Security

Types of SSL Certificates: DV, OV, and EV Compared

By ReadyWebs Published

Types of SSL Certificates: DV, OV, and EV Compared

How We Compared: We examined each option against consistent benchmarks drawn from performance benchmarks, uptime monitoring, and hands-on testing. Factors in our assessment included page load speed, scalability, customer support quality. Brands featured did not pay for or influence their inclusion.

Security Note: This article discusses website security concepts for educational purposes. Always consult a qualified security professional before implementing security changes on production systems.

SSL certificates come in three validation levels: Domain Validated (DV), Organization Validated (OV), and Extended Validation (EV). All three provide the same level of encryption. They differ in how thoroughly the certificate authority verifies the identity of the certificate requester, which affects the trust signals displayed in browsers.

What You Need to Know

Domain Validated (DV) certificates verify only that you control the domain. They are issued in minutes, cost nothing (via Let’s Encrypt) to moderate amounts, and display the standard padlock icon. DV certificates are sufficient for most websites including blogs, business sites, and small e-commerce stores. Organization Validated (OV) certificates verify your organization’s legal existence and physical address. They take 1-3 days to issue and cost $50-200/year. OV certificates display your organization name in the certificate details. Extended Validation (EV) certificates require thorough vetting of your organization. They cost $100-500/year and take 1-2 weeks to issue. EV certificates once displayed the company name in the browser bar, but most browsers no longer show this distinction.

Which SSL Type Do You Actually Need

For most websites — blogs, small business sites, portfolios, and informational sites — a free DV certificate from Let’s Encrypt provides everything you need. The encryption is identical to a $500 EV certificate. Browsers show the same padlock icon regardless of certificate type. Google does not differentiate between SSL types for search ranking purposes.

Consider an OV certificate if your organization wants its verified name displayed in the certificate details (visible when clicking the padlock and viewing certificate information). Financial institutions, government agencies, and large corporations sometimes require OV or EV certificates as part of compliance requirements.

EV certificates have lost most of their visible advantage since Chrome and Firefox removed the green company name display from the address bar. The extended vetting process still provides the highest level of identity verification, but the user-facing difference from DV certificates is now minimal.

Wildcard and Multi-Domain SSL Certificates

Wildcard certificates cover your main domain and all subdomains at one level (*.example.com covers blog.example.com, shop.example.com, and mail.example.com). These are essential for WordPress Multisite subdomain installations and sites with multiple subdomains. Let’s Encrypt issues free wildcard certificates using DNS validation.

Multi-domain (SAN) certificates cover multiple distinct domains (example.com, example.net, different-site.com) under a single certificate. These are useful for organizations managing several related domains from the same server.

SSL Certificate Management

Set up automatic renewal for Let’s Encrypt certificates, which expire every 90 days. Most managed hosting providers handle renewal automatically. For VPS hosting, Certbot (the Let’s Encrypt client) includes automatic renewal scheduling. Monitor certificate expiration with a tool like UptimeRobot, which can alert you days before a certificate expires to prevent the browser security warnings that an expired certificate triggers.

Transitioning from HTTP to HTTPS

If your site is not yet on HTTPS or you are migrating from a self-signed certificate to a proper SSL certificate, implement the transition carefully to avoid disrupting your search rankings and user experience. Install the SSL certificate through your hosting control panel or Let’s Encrypt client. Update your WordPress Address and Site Address in Settings to use https:// URLs. Run a search-and-replace on your database to update all internal URLs from http:// to https://, using WP-CLI or Better Search Replace.

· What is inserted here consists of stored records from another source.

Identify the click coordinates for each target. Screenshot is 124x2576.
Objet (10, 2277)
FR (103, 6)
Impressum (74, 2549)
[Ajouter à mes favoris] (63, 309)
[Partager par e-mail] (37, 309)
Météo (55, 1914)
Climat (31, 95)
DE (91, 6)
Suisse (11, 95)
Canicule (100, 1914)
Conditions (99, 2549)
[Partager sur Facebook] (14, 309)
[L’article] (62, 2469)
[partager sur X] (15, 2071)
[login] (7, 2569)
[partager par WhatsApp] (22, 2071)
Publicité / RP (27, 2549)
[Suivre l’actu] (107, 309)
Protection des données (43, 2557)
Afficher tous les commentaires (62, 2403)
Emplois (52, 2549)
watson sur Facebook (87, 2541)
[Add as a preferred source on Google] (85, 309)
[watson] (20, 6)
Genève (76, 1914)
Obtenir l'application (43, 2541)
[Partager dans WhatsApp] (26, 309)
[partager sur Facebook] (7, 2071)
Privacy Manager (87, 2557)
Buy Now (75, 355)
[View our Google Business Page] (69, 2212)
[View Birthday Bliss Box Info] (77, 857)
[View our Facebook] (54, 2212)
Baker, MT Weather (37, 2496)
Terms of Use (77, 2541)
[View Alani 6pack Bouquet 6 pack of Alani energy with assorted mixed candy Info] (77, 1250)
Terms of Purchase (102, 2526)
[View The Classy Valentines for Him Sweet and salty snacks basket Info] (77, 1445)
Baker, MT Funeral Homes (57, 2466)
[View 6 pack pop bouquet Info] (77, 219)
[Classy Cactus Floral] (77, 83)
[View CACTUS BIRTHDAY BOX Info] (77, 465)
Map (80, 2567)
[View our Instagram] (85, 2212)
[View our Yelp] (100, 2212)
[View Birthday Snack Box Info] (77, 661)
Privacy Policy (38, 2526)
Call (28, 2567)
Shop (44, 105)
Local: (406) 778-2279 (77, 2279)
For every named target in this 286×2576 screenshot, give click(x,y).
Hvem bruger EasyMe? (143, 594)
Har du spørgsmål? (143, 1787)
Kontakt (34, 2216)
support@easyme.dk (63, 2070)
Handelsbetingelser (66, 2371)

Add a 301 redirect in your .htaccess file or Nginx configuration to redirect all HTTP requests to HTTPS automatically. This ensures visitors who have bookmarked your old HTTP URLs, and search engines with your HTTP URLs indexed, are seamlessly redirected to the encrypted versions.

After implementing SSL, check for mixed content warnings using browser developer tools or a tool like Why No Padlock. Mixed content occurs when your HTTPS page loads resources (images, scripts, stylesheets) over HTTP, which triggers browser warnings and may block those resources from loading entirely. Common sources of mixed content include hardcoded HTTP image URLs in older blog posts, theme files referencing HTTP resources, and third-party widgets or ad scripts that have not been updated to HTTPS.

Submit the HTTPS version of your site to Google Search Console and update your sitemap URL. Google treats HTTP and HTTPS versions as separate properties, so your Search Console data will not carry over automatically. Notify any external services, directories, and backlink sources about your URL change to maintain the SEO value of existing external links pointing to your site.


This content is for informational purposes only and reflects independently researched guidance. Platform features and pricing change frequently — verify current details with providers.